Remember Your Eyes When it Comes to Fighting the Signs of Aging
This Healthy Vision Month, Alaska Society of Eye Physicians & Surgeons provides tips for protecting sight
Anchorage, Alaska – 9/15/15 – It’s commonplace for many people to take steps to fight common signs of aging. Americans spend billions of dollars each year to improve the way they look. Far too many, however, forget about the steps they should take to protect how they see. The American Academy of Ophthalmology and Alaska Society of Eye Physicians & Surgeons are reminding adults to start the fight against age-related vision loss early – long before they reach the golden years.
An estimated 43 million Americans will face vision loss or blindness from age-related eye diseases by 2020.[i] During September, the National Eye Institute and the Academy are recognizing Healthy Aging Month by bringing eye-healthy tips to the public. Ophthalmologists, the medical doctors who treat eye diseases and conditions, recommend that adults following these sight-saving habits:
It’s all about the baseline
Get a baseline comprehensive eye exam, ideally when you turn 40. This is when age-related eye changes often begin to occur. During this medical eye exam, your ophthalmologist will check more than how well you see. He or she will also check for signs of common age-related eye diseases such as glaucoma and macular degeneration.

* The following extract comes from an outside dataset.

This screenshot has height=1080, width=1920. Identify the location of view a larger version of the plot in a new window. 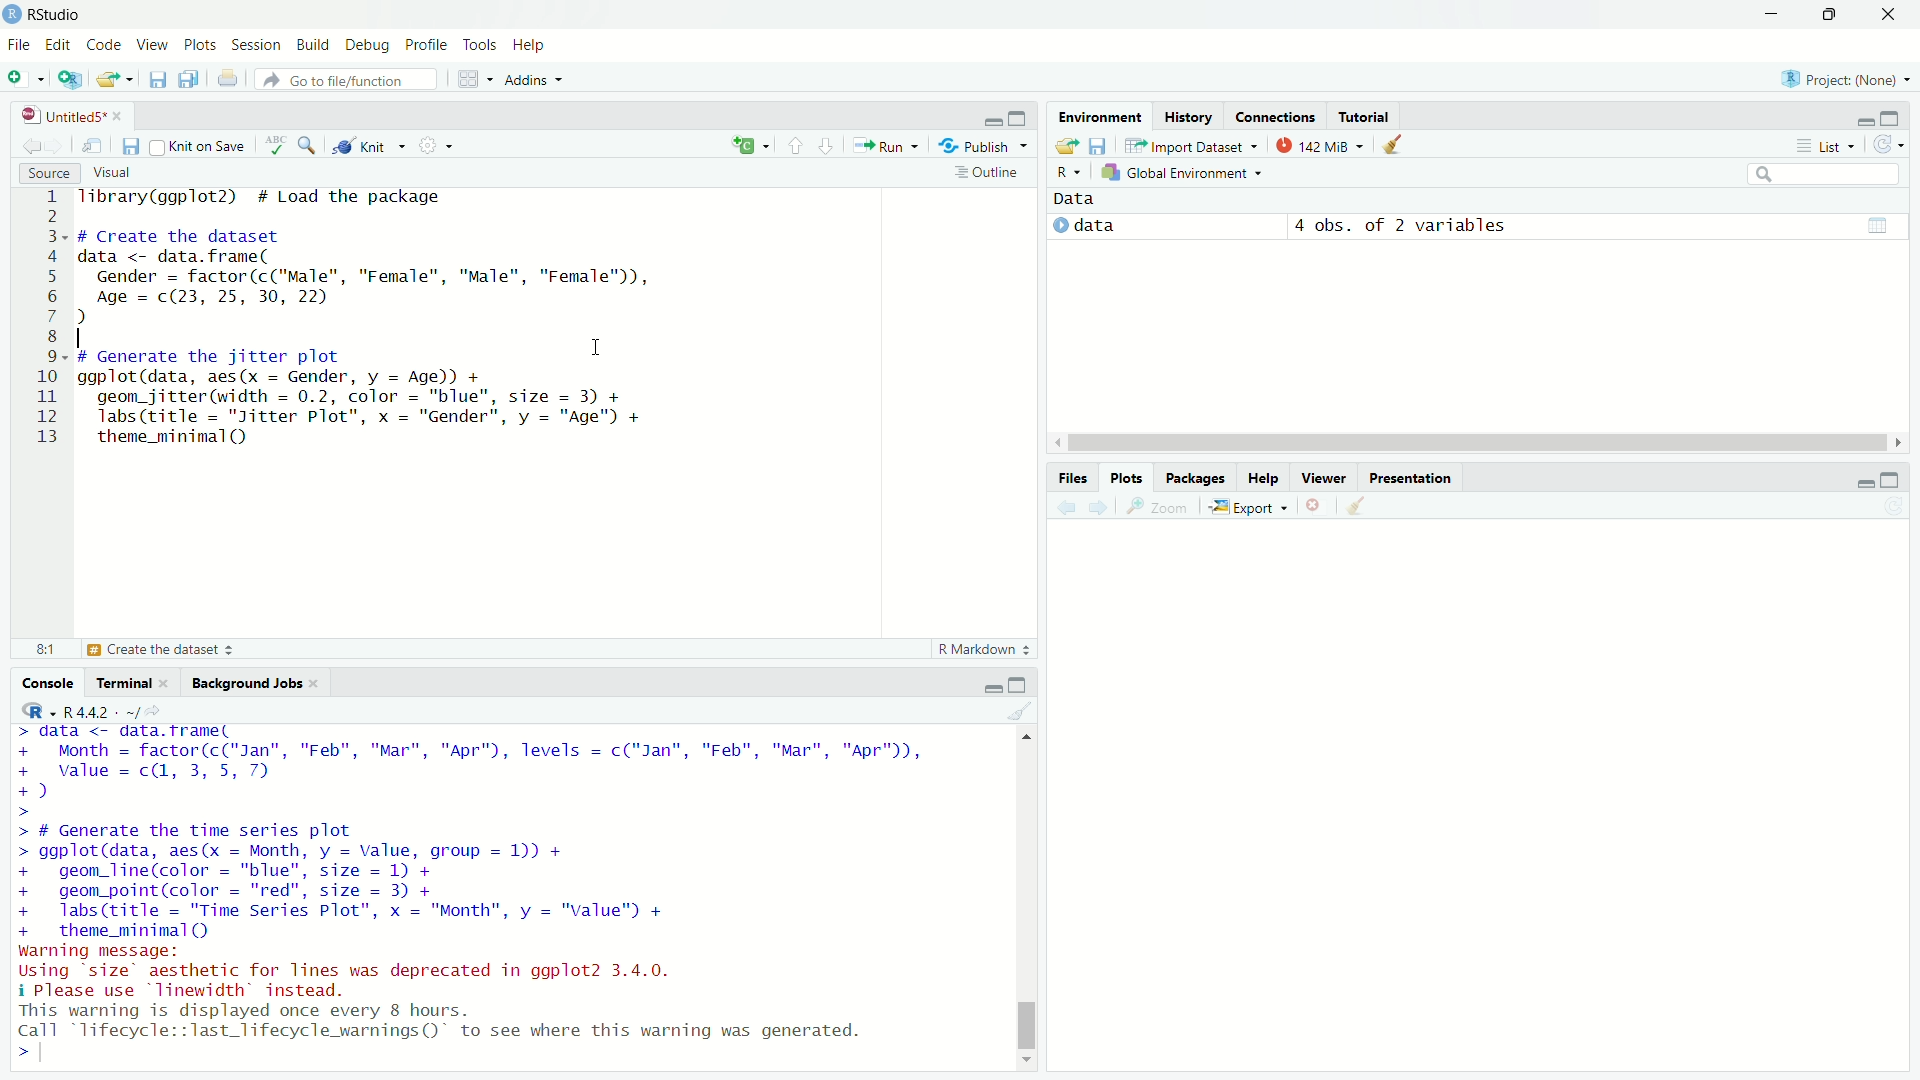
(1164, 508).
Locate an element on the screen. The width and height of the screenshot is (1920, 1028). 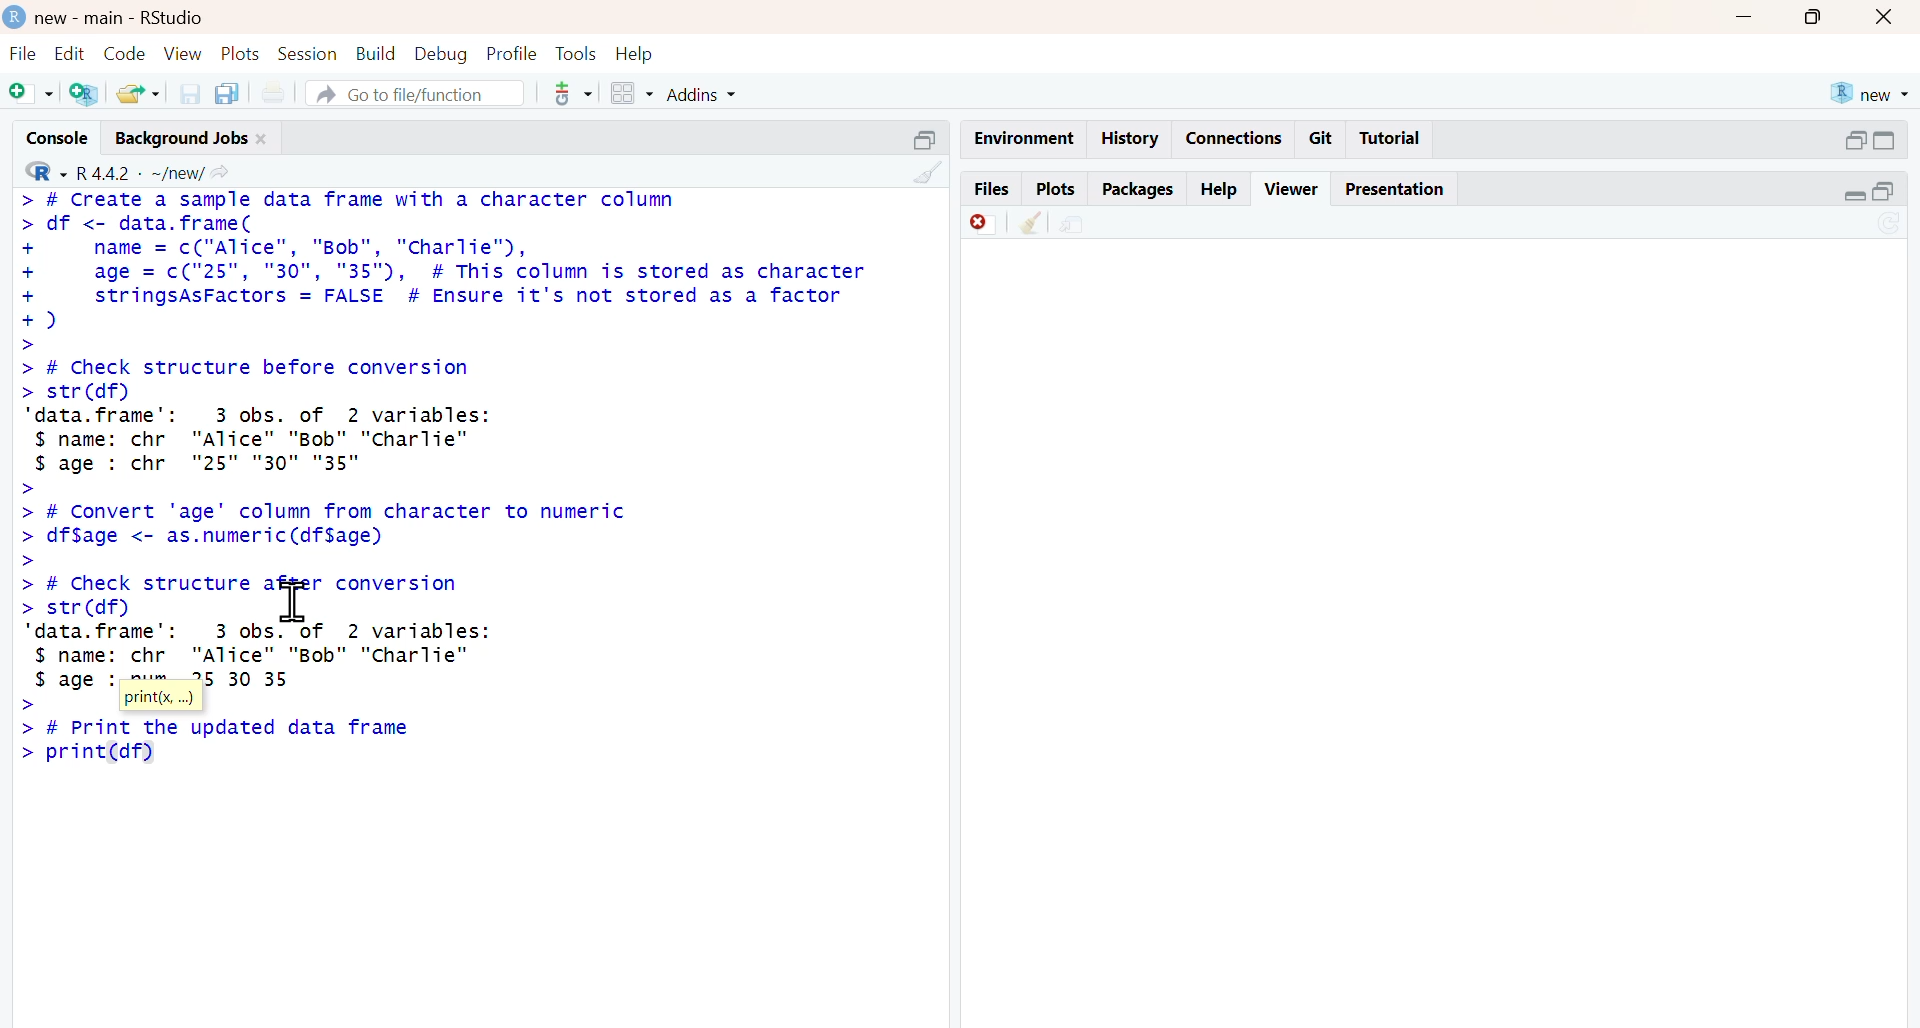
packages is located at coordinates (1140, 191).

None of these conditions have noticeable symptoms early on. If a disease is identified, an ophthalmologist can track it and provide treatment to help prevent it from getting worse.
After the baseline exam, adults should have comprehensive exams:
- Every two to four years until age 54
- Every one to three years until age 64
- By age 65, every one to two years, or as recommended by your ophthalmologist.
Keep an Eye on Family History
Age-related macular degeneration (AMD), glaucoma, cataracts and other eye diseases can be inherited. If you have a close relative with AMD, you have a 50 percent chance of developing the condition. A family history of glaucoma increases your chances by four to nine times. So, you should inform your eye care professional about your family's eye health history. This can help him or her make an earlier diagnosis and save your vision.
No more Butts
Quitting smoking is one of the best investments you can make in your eye health. Smoking increases your risk for developing cataracts and age-related macular degeneration. It also raises the risks for cardiovascular diseases that indirectly influence your eyes’ health. And, as an irritant, it worsens dry eye. The American Cancer Society has resources to help people who want to quit: www.cancer.org.
Eat for Your Eyes
Studies have shown that some foods are good for eye health as well as general health. These foods include citrus fruits, vegetable oils, dark green leafy greens and cold water fish such as salmon and tuna. So pile them on!
Know (and Control) Your Numbers
High blood pressure, cholesterol and blood glucose (sugar) levels all increase the risk of vision loss from an eye disease. Watch these numbers and try to keep them under control. This will not only help your eyes, but also your overall health.
“Adults should know that recent advances in eye care have made it more possible than ever to have good vision in your senior years,” said Rebecca Taylor, M.D., clinical spokesperson for the Academy and comprehensive ophthalmologist. “But, to achieve this, you’ll need to adopt some healthy habits early on, and see an ophthalmologist at points along the way.”
To learn more about how to care for aging eyes, visit the Academy’s public information website at www.eyesmart.org. Seniors concerned about the cost of caring for their eyes may be eligible for a comprehensive eye exam and up to one year of treatment at no out-of-pocket cost through EyeCare America (www.eyecareamerica.org), a public service program of the Foundation of the American Academy of Ophthalmology.